A rede de móveis e decoração Tok&Stok vem intensificando o fechamento de unidades em diferentes regiões do país e promovendo liquidações com descontos que chegam a 70%, em meio ao processo de recuperação judicial envolvendo o Grupo Toky, controlador da Tok&Stok e da Mobly.
Segundo informações divulgadas pela companhia, o pedido de recuperação judicial foi apresentado diante de um passivo superior a R$ 1 bilhão, refletindo dificuldades financeiras acumuladas nos últimos anos.
O movimento inclui encerramento de lojas em cidades como São Paulo e Salvador, além da redução da estrutura física da operação.
Endividamento, juros altos e consumo pressionado
Especialistas apontam que o setor de móveis e decoração vem enfrentando desafios ligados ao cenário econômico, incluindo:
- juros elevados;
- restrição ao crédito;
- redução do consumo das famílias;
- custos logísticos elevados;
- maior dificuldade na comercialização de itens volumosos.
Além do ambiente macroeconômico, a Tok&Stok também teria enfrentado questões internas relacionadas ao aumento do endividamento, disputas entre investidores e integração operacional com a Mobly.
O conjunto desses fatores ampliou pressões sobre a companhia.

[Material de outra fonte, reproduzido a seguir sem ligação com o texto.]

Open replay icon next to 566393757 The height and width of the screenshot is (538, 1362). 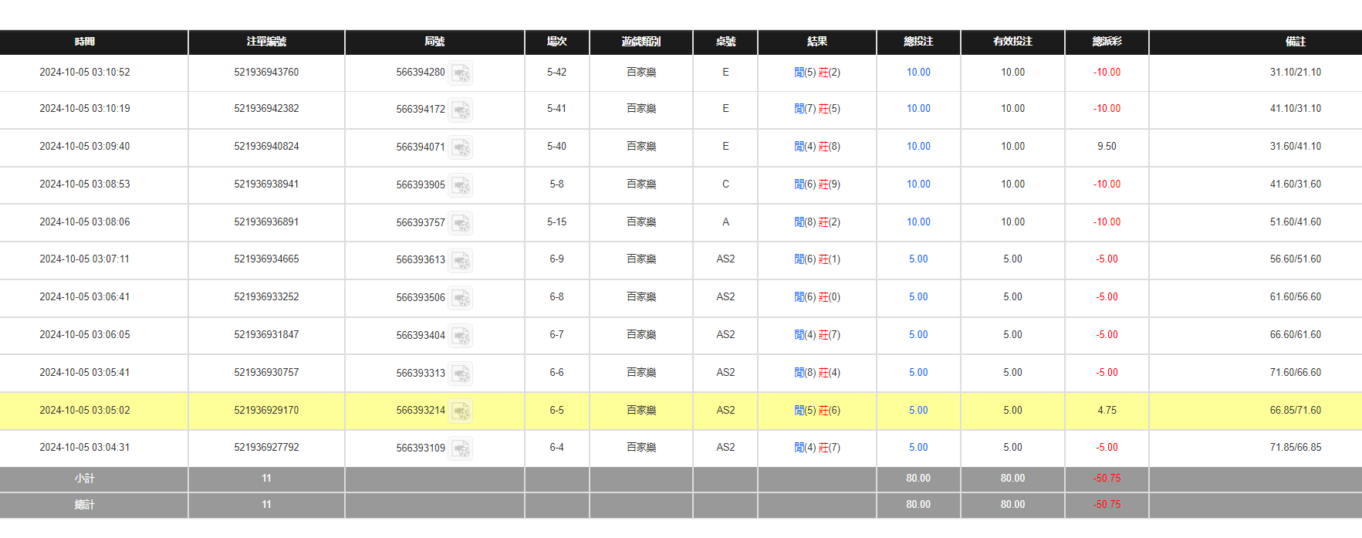461,223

Recuperação judicial busca reorganizar operação
A recuperação judicial é um mecanismo previsto na legislação brasileira que permite às empresas renegociar dívidas e apresentar planos de reestruturação mantendo atividades em funcionamento.
No caso da Tok&Stok, o fechamento de lojas e liquidação de estoques sinalizam uma tentativa de reorganização operacional e financeira.

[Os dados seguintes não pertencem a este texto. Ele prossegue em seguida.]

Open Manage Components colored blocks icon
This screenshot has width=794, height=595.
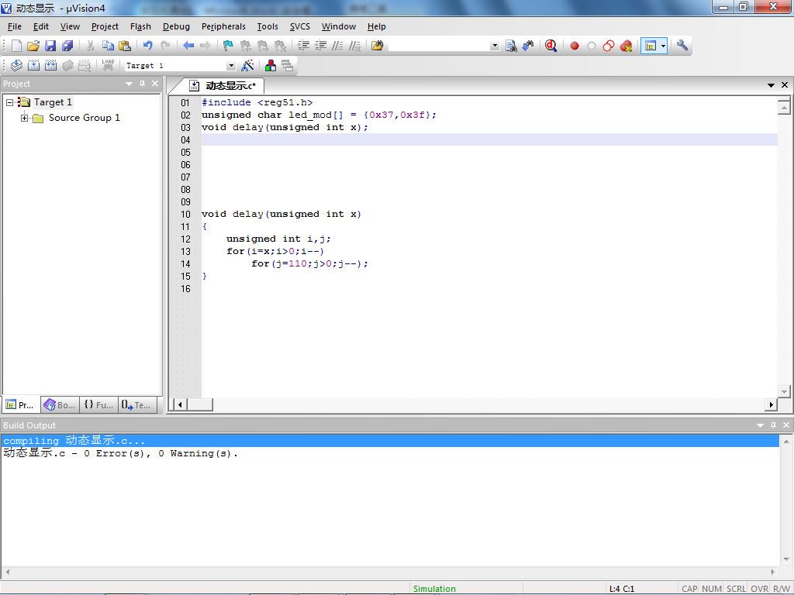(270, 66)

Especialistas alertam, porém, que períodos de recuperação judicial podem trazer desafios adicionais, como redução de confiança de fornecedores e necessidade de ajustes na cadeia operacional.
Consumidores devem acompanhar pedidos em aberto
Em cenários de reestruturação empresarial, consumidores com compras pendentes ou entregas programadas costumam ser orientados a acompanhar prazos, canais oficiais de atendimento e informações sobre eventuais alterações na operação.
A evolução do processo dependerá da aprovação do plano de recuperação e da capacidade de reorganização financeira do grupo nos próximos meses.